More than 2 billion people in the world consume water that has been contaminated, meaning that one in three people do not have access to potable water. Without that access, people drink water with fecal bacteria, parasites, and land-based contaminants that enter surface drinking water sources, including wells, springs, rivers, lakes, ponds and others. This leads to an estimated 485,000 diarrheal deaths each year (UNICEF 2019).
The latest report by the WHO/UNICEF Joint Monitoring Programme for Water Supply, Sanitation and Hygiene presents the first estimates for the new UN’s SDG indicators in WASH and finds that in 2017:
- 3 billion people (38% of the global population) used safely managed drinking water services, meaning a source of drinking water accessible on premises, available when needed and free from contamination. Yet 785 million people still lacked even a basic drinking water service relying on either distant (over 30 mins roundtrip) or unimproved sources to meet their household needs.
- 4 billion people (51%) used a safely managed sanitation service, that is, a sanitation facility with excreta safely disposed of in situ or treated off-site.
- Data are available on hand-washing with water and soap for 78 countries and show that coverage of basic facilities is often less than 50 percent.
Though this number of drinking water-related deaths is staggering, it fails to represent the hundreds of millions of individuals, who suffer from serious waterborne illnesses each year due to the lack of access to a safe and reliable drinking water source. Since waterborne diseases have the greatest effect on children, the secondary effect of waterborne illness directly impacts community development indicators, such as education and livelihood generation due to missed days at school by the children and missed days at work to care for a sick child.
Making WASH investments more credible
The first Development Impact Bond (DIB) developed for WASH is known as the Cambodia Rural Sanitation DIB. This bond has been launched by International Development Enterprises (iDE), in partnership with the Stone Family Foundation and USAID, and has announced a $10 million bond in support of sanitation initiatives in Cambodia. WASH DIB is aimed at ending open defecation in 1600 villages in six provinces by 2023, and accelerating the Cambodian government’s efforts to achieve universal sanitation. Safe sanitation is critical to keeping drinking water free of contamination and preventing the spread of disease, improving overall health and reducing stunting among children.

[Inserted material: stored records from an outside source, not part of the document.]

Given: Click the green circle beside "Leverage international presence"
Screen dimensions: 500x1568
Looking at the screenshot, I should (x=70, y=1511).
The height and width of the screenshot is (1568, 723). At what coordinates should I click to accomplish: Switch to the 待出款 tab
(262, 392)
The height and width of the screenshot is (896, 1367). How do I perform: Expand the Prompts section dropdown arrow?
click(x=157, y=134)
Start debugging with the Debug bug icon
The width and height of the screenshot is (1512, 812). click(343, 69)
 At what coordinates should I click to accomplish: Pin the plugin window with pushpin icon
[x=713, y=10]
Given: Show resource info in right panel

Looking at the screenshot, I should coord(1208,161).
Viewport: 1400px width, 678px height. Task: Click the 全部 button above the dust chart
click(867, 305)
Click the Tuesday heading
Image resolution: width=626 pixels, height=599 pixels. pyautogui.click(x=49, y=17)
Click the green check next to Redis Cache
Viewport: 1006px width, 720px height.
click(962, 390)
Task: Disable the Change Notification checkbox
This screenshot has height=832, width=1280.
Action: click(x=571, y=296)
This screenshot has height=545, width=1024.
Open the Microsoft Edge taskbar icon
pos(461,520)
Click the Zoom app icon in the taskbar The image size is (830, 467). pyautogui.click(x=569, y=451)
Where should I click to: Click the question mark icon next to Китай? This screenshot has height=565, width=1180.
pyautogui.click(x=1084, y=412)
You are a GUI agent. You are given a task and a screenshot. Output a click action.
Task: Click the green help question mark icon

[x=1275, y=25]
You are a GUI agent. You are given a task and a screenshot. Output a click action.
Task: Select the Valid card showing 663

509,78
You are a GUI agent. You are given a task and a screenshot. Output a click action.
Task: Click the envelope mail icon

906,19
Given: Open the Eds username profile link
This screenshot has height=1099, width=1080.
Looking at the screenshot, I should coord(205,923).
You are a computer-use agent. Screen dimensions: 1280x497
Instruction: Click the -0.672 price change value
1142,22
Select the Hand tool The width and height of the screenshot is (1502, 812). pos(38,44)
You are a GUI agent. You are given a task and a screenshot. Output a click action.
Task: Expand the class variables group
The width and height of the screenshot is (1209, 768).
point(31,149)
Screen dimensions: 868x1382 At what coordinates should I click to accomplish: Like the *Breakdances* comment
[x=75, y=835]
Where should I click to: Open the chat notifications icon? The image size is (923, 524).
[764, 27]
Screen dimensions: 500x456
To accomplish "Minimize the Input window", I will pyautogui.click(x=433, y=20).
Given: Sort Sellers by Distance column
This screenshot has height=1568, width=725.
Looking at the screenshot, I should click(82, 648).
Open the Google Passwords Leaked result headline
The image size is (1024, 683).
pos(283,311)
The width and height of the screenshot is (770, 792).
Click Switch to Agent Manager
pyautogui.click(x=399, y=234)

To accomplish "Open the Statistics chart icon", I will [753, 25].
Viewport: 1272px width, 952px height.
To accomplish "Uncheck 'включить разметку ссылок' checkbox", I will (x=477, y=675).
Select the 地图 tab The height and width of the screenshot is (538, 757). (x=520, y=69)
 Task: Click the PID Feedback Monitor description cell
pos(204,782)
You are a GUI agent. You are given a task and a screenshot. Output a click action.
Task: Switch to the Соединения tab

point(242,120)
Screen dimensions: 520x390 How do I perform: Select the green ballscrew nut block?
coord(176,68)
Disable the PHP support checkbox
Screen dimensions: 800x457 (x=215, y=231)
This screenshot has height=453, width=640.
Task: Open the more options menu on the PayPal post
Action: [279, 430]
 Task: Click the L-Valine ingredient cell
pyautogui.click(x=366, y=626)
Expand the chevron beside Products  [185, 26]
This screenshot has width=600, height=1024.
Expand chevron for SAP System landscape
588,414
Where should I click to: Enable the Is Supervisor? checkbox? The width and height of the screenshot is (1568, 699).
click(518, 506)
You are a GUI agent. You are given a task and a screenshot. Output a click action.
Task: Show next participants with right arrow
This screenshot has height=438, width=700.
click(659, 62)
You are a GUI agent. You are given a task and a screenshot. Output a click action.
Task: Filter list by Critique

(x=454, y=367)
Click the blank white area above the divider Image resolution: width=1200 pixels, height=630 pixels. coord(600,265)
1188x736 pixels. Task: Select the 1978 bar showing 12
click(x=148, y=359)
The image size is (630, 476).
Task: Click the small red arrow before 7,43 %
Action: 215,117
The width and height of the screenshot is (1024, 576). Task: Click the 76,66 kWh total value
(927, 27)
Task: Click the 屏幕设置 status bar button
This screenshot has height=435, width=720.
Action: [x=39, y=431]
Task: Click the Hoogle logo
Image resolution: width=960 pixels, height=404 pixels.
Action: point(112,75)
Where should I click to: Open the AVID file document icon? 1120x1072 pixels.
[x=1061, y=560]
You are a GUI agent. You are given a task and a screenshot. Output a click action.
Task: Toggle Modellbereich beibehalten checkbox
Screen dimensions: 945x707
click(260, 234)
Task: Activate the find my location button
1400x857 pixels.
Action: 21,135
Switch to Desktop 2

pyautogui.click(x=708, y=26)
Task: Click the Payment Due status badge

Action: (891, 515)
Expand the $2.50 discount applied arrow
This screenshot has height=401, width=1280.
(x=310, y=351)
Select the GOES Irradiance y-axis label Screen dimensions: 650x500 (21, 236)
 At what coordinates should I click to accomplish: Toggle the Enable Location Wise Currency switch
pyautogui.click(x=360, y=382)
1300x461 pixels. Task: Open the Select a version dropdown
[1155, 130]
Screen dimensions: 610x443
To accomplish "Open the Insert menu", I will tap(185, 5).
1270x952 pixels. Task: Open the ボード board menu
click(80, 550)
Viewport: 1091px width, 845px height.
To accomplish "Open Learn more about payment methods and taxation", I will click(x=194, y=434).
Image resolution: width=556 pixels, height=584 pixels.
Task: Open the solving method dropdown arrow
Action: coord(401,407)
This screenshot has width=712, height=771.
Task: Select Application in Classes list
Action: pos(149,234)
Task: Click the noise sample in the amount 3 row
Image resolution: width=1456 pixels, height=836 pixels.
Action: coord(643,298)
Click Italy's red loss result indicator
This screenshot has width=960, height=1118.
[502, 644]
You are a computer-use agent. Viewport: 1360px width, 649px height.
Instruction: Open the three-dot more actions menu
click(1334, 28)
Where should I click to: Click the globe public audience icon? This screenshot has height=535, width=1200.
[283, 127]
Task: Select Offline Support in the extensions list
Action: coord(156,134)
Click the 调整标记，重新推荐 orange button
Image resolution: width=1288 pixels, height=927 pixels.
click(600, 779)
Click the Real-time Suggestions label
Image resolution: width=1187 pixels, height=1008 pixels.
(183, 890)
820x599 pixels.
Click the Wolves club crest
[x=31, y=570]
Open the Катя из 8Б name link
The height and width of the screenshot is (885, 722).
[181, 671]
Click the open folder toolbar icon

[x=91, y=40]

Attempting to solve entrenched global problems with new financial mechanisms, such as DIBs, is not something new. It has been done in areas such as climate change prevention, and empowering womens’ health and livelihoods. However, the application of such a mechanism to address WASH management so as to achieve the UN’s SDG 6, clean water and sanitation for all, is a novel concept.
Developed with the support of Social Finance, which undertook the feasibility study and facilitated the design discussions among the partners, the impact bond mechanism is expected to incentivize continuous program improvement, enabling iDE to leverage data analysis and adaptive management strategies to achieve the desired outcomes.
Combining Data and Financial tools to address WASH management
Engineering for Change’s Solutions Library is a free for all data-hub, full of solutions to address WASH issues with products and services to serve the base of pyramid populations, last mile communities and communities living without any centralized water and wastewater management systems, and even off-grid communities. Solutions Library and other offerings from Engineering for Change are aimed towards achieving the SDGs for all by 2030.
Products and services combined with innovative financial mechanisms such as DIB can a long way in providing WASH services to all in need, especially children across the world. According to Kelly Ann Naylor, Associate Director of Water, Sanitation and Hygiene, UNICEF, “Closing inequality gaps in the accessibility, quality and availability of water, sanitation and hygiene should be at the heart of government funding and planning strategies. To relent on investment plans for universal coverage is to undermine decades worth of progress at the expense of coming generations.”